[START OF AVAILABLE RECORDS]

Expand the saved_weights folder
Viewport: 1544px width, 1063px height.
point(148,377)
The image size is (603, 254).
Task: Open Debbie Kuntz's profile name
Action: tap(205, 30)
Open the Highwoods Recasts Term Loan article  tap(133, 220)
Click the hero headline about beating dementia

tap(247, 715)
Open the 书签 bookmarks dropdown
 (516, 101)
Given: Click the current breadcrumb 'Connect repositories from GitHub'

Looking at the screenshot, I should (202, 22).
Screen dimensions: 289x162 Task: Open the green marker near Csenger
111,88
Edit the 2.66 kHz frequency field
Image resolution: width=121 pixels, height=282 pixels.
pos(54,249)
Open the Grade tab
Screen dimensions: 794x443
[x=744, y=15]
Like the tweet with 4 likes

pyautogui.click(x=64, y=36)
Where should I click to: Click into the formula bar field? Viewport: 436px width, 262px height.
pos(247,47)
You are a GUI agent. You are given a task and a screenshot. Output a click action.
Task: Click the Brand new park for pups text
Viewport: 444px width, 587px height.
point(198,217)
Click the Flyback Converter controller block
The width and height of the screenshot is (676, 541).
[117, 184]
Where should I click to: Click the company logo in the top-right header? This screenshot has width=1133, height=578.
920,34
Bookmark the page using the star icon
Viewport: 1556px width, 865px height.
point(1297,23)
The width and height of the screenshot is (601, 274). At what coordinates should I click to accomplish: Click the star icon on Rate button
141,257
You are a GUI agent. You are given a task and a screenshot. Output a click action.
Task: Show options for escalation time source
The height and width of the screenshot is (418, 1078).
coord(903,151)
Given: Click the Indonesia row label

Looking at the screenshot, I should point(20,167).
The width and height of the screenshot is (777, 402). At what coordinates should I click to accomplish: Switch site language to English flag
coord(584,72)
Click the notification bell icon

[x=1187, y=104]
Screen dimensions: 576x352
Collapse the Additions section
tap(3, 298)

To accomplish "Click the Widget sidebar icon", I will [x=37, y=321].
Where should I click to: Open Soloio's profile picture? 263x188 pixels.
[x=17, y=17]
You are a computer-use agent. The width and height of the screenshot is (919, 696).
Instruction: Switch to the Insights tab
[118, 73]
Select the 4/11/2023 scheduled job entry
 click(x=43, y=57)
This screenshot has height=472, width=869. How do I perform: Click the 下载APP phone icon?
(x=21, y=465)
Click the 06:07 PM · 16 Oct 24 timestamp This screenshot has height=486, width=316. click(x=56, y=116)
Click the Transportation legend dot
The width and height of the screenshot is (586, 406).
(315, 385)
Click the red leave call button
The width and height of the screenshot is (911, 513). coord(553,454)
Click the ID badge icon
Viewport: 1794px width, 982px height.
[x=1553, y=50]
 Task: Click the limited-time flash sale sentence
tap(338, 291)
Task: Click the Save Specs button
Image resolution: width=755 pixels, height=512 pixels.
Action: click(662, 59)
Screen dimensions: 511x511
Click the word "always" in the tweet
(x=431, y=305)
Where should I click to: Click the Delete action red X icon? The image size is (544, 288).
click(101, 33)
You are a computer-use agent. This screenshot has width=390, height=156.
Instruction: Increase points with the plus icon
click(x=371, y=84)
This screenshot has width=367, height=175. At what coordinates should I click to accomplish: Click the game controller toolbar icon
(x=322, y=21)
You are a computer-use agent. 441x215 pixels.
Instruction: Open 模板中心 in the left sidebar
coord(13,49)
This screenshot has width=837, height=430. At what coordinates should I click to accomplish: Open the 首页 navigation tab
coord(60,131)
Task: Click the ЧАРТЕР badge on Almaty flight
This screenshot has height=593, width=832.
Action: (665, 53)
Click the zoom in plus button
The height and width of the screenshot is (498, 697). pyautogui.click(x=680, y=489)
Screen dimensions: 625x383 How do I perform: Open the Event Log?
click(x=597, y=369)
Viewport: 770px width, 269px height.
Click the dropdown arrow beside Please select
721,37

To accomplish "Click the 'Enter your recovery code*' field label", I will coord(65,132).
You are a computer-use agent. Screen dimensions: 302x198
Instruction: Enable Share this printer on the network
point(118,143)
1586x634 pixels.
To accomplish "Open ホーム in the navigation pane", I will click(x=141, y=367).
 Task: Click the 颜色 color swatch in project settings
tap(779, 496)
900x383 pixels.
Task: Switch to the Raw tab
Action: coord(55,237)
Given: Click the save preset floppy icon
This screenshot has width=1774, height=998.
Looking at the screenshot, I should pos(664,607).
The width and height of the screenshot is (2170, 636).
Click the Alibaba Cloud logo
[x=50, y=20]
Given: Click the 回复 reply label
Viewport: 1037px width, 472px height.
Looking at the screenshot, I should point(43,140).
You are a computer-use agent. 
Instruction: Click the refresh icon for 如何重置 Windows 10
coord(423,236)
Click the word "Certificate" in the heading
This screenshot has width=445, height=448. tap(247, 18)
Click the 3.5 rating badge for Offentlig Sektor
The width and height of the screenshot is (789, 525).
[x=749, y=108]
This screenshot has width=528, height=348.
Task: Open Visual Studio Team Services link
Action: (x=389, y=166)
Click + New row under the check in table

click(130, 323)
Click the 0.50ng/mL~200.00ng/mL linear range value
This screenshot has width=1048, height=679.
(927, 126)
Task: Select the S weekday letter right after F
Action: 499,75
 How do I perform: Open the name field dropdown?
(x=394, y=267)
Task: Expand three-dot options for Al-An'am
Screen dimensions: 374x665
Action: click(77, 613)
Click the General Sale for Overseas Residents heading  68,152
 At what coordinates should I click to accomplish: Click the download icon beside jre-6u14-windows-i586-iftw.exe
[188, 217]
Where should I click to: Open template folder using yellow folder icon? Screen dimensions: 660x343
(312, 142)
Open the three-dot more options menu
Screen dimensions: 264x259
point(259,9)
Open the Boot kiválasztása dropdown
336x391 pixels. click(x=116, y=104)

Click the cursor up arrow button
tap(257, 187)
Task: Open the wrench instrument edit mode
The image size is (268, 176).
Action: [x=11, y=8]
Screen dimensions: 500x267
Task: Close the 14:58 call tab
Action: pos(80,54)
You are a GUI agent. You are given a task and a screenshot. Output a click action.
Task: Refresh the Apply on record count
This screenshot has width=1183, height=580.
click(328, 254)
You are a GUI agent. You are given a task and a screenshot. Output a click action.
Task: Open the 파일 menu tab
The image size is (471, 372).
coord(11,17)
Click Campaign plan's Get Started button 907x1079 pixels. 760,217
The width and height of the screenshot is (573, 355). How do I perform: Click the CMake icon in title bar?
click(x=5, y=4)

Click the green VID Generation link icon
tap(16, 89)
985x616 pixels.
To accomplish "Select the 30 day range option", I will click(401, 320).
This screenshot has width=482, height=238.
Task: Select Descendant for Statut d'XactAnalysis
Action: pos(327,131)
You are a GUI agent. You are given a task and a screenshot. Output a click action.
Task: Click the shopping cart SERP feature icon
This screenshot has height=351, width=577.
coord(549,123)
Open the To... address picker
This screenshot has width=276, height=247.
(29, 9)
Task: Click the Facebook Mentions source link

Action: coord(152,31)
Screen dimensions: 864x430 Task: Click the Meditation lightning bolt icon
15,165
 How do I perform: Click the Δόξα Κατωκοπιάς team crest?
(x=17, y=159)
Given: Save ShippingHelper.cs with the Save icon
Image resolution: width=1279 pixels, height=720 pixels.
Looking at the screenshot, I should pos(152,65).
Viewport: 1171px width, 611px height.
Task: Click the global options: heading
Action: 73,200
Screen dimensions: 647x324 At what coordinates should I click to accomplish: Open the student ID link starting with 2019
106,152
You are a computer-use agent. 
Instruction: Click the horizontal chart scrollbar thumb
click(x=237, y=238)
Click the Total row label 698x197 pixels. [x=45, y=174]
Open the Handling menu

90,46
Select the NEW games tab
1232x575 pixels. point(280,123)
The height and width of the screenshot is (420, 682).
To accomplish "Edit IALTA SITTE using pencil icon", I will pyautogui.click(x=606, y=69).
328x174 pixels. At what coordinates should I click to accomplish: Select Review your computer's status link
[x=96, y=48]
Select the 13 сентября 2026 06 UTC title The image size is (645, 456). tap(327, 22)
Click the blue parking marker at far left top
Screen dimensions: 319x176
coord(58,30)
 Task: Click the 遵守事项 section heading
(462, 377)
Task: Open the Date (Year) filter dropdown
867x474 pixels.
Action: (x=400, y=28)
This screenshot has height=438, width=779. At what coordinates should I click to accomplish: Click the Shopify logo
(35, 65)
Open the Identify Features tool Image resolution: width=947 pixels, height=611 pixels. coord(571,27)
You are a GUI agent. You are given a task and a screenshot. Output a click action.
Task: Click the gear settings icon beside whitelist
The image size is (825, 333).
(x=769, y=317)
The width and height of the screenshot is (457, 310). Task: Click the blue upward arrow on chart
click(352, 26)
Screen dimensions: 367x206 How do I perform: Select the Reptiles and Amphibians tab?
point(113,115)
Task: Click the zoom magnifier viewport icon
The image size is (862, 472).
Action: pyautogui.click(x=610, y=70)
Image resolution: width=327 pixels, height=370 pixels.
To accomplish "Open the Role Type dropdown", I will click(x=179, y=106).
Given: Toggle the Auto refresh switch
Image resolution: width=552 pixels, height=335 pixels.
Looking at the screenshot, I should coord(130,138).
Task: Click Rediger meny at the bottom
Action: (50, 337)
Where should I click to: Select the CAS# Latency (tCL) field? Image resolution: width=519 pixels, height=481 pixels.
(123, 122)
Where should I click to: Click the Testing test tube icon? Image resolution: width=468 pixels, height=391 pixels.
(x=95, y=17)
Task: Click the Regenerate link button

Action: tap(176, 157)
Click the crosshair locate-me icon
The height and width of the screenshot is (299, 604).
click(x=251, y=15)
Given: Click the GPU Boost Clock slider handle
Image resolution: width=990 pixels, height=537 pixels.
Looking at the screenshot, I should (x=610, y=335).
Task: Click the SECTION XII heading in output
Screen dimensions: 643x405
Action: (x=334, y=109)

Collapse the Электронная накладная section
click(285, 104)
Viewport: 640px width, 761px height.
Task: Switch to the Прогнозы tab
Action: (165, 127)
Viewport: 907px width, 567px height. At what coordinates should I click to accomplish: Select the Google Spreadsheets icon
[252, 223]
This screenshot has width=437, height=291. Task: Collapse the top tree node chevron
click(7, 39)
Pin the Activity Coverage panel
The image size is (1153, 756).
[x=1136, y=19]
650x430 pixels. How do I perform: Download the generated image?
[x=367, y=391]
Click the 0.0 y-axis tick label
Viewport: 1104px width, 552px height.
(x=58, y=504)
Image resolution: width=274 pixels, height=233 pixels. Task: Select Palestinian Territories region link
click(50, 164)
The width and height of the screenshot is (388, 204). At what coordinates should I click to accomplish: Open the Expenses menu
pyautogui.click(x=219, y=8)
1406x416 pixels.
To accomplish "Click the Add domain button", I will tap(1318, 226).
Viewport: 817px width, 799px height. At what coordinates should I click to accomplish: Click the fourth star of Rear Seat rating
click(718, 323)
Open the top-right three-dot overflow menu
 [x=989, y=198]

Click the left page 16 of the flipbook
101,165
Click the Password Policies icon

[END OF AVAILABLE RECORDS]

WORK TO COMPLETE
Please write out again every line from the one containing "This screenshot has height=438, width=779." up to and including the one containing "will click(x=179, y=106).", requests and all, scaling each coordinate in the answers by 2.5 and rounding to whole numbers, with halves rounded up. Leave every other number unchanged.

SOLUTION FOR THIS TASK
This screenshot has height=438, width=779. At what coordinates should I click to accomplish: Click the Shopify logo
(88, 163)
Open the Identify Features tool Image resolution: width=947 pixels, height=611 pixels. coord(1428,68)
You are a GUI agent. You are given a task and a screenshot. Output a click action.
Task: Click the gear settings icon beside whitelist
The image size is (825, 333).
(x=1923, y=793)
The width and height of the screenshot is (457, 310). Task: Click the blue upward arrow on chart
click(880, 65)
Screen dimensions: 367x206 How do I perform: Select the Reptiles and Amphibians tab?
point(283,288)
Task: Click the zoom magnifier viewport icon
The image size is (862, 472).
Action: pyautogui.click(x=1525, y=175)
Image resolution: width=327 pixels, height=370 pixels.
To accomplish "Open the Role Type dropdown", I will click(x=448, y=265).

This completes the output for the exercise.